Dix jours plus tard, le même Auddifret rapporte que : « M. le duc de Lorraine a encore demandé 20,000 florins610. », de même le 23 mai : « Au lieu de 20,000 florins que M. le duc avait demandé , on lui en a envoyé 30,000. — Il a fait dire qu'il en voulait encore 40,000. » 611 Et en juillet, l’envoyé du roi de France renchérit : « M. le duc de Lorraine veut qu'on prenne de bonnes mesures pour lui envoyer 320,000 livres dans le mois de septembre prochain612. »

606 Dépêche de M. d'Audiffret, du 23 mai 1729, provenant des archives des affaires étrangères, cité par Haussonville Jean (comte d’.). Histoire de la réunion de la Lorraine à la France, Paris, M. Lévy Frères, 1860, vol 4. p. 221.

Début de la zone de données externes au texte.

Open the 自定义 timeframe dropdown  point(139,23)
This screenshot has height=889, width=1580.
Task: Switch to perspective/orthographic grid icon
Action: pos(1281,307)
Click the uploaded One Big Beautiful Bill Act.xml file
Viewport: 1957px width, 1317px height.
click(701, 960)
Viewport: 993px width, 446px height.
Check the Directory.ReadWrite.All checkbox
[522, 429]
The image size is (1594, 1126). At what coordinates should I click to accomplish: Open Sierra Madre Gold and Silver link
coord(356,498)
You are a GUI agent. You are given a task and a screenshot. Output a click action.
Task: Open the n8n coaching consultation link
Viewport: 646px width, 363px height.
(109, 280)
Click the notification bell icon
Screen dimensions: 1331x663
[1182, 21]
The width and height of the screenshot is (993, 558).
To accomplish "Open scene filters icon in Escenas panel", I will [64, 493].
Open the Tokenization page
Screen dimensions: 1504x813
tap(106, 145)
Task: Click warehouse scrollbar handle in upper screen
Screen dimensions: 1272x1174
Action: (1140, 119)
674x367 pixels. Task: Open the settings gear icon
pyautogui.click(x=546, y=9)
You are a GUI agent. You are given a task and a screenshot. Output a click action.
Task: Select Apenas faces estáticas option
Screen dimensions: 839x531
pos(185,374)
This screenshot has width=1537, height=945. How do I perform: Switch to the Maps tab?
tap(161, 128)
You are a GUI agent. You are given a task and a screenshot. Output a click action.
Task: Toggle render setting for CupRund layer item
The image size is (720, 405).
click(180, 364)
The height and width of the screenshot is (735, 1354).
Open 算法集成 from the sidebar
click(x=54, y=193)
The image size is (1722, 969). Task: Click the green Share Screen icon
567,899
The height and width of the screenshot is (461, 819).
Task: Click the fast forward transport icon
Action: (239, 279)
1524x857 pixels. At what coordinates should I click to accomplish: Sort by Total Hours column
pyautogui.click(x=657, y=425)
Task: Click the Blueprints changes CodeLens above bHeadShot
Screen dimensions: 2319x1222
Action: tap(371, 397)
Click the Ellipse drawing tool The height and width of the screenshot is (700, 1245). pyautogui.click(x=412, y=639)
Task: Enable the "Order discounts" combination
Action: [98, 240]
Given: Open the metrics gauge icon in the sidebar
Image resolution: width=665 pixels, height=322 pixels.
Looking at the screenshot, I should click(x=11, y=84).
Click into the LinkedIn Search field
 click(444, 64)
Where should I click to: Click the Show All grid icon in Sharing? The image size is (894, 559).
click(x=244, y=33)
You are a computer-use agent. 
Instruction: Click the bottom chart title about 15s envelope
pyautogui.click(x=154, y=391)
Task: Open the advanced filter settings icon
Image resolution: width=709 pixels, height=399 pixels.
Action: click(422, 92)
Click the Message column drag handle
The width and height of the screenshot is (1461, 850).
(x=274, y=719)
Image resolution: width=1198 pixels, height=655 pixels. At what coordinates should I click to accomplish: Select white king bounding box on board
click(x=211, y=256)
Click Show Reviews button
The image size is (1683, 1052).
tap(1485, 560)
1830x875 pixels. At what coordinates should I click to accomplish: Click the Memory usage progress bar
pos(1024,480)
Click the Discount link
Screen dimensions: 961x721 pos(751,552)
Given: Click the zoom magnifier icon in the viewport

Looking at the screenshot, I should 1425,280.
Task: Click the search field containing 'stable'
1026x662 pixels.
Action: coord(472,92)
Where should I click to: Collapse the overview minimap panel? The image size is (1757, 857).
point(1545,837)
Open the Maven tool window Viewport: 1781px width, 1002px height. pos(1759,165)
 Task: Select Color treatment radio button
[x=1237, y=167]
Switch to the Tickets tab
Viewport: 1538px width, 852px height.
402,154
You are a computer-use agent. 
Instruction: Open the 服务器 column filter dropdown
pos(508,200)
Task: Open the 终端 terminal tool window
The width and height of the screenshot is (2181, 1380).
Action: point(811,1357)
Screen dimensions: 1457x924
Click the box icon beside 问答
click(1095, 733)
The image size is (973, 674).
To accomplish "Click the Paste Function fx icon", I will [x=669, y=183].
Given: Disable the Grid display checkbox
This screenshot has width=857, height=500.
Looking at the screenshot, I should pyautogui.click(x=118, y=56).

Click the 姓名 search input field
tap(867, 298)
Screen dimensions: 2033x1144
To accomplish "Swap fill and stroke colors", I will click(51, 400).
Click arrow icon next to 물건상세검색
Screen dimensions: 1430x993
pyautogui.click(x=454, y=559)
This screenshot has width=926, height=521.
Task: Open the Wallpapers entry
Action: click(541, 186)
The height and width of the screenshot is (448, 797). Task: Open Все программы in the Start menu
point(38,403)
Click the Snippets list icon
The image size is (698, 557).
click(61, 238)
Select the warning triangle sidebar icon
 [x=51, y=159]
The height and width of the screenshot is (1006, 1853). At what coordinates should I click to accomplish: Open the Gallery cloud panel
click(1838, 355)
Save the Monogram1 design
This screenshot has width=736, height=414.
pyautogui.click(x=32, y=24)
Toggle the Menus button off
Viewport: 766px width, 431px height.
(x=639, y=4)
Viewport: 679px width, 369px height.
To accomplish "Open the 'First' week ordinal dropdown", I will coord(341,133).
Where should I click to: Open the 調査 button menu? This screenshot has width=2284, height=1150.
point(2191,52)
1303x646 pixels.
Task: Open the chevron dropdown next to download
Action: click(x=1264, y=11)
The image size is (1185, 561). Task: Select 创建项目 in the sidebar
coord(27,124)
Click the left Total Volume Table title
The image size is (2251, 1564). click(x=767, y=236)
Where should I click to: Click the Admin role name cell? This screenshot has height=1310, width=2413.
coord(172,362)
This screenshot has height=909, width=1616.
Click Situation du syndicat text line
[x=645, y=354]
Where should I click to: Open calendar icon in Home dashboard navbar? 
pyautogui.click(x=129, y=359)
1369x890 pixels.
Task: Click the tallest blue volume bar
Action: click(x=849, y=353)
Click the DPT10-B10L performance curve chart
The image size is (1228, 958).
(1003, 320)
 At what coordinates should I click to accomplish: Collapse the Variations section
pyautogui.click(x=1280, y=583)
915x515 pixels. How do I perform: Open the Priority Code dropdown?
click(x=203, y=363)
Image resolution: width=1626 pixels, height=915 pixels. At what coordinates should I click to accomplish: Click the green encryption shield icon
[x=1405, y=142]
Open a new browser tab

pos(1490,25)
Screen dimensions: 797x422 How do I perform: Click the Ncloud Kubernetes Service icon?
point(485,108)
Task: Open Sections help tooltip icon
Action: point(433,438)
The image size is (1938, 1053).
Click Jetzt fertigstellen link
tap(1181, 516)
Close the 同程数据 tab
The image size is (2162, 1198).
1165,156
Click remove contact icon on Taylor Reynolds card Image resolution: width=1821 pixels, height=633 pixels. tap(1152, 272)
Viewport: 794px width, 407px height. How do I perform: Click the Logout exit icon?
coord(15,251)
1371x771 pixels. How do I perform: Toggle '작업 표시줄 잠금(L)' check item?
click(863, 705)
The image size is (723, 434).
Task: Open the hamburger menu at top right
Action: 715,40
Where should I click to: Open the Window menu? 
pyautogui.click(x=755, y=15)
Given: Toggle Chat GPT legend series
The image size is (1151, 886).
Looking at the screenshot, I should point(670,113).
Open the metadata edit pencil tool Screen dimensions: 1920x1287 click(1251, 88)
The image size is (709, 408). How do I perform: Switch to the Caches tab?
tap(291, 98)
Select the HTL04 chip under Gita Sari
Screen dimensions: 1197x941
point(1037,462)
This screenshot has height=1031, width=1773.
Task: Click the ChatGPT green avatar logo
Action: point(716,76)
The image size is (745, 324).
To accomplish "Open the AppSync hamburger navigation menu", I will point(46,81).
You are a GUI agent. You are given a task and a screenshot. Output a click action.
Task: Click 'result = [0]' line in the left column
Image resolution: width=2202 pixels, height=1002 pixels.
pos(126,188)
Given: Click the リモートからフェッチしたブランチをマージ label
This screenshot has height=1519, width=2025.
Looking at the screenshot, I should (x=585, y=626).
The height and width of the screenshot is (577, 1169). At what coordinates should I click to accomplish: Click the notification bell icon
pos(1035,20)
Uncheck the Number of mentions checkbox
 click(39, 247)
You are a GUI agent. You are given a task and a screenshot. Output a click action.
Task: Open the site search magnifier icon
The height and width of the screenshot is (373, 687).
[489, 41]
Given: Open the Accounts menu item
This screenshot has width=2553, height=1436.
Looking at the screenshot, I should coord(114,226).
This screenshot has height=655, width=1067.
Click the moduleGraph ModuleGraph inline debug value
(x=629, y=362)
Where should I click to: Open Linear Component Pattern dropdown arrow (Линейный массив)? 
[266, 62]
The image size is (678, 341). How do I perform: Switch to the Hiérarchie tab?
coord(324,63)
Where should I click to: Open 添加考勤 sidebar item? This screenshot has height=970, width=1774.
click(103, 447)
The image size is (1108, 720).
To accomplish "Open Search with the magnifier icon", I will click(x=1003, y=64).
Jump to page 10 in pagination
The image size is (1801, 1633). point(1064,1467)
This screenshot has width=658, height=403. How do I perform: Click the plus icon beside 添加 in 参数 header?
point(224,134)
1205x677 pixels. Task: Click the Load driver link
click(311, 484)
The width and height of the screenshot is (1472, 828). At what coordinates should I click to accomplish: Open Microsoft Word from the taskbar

607 Cabourdin G. , Léopold, duc de Lorraine et de Bar et la vénalité des offices civils (1698-1729), Études réunies en l’honneur de P. Goubert, Toulouse, Privat, p. 140.

608 Jalabert L., François III, ducs de Lorraine Biographie plurielles de René II à Stanislas, Pairages, Nancy, 2017. p. 179.

609 Op. cit, Dépêche de M. d'Audiffret, du 23 mai 1729, provenant des archives des affaires étrangères, cité par Haussonville Jean p. 220.

610 Ibid. Dépêche de M. d'Audiffret, du 23 mai 1729, provenant des archives des affaires étrangères. 611 Ibid. Dépêche de M. d'Audiffret, du 23 mai 1729, provenant des archives des affaires étrangères.

612 Dépêche de M. d'Audiffret, du 23 mai 1729, provenant des archives des affaires étrangères, cité par Haussonville Jean (comte d’.). Histoire de la réunion de la Lorraine à la France, Paris, M. Lévy Frères, 1860, vol 4. p. 222.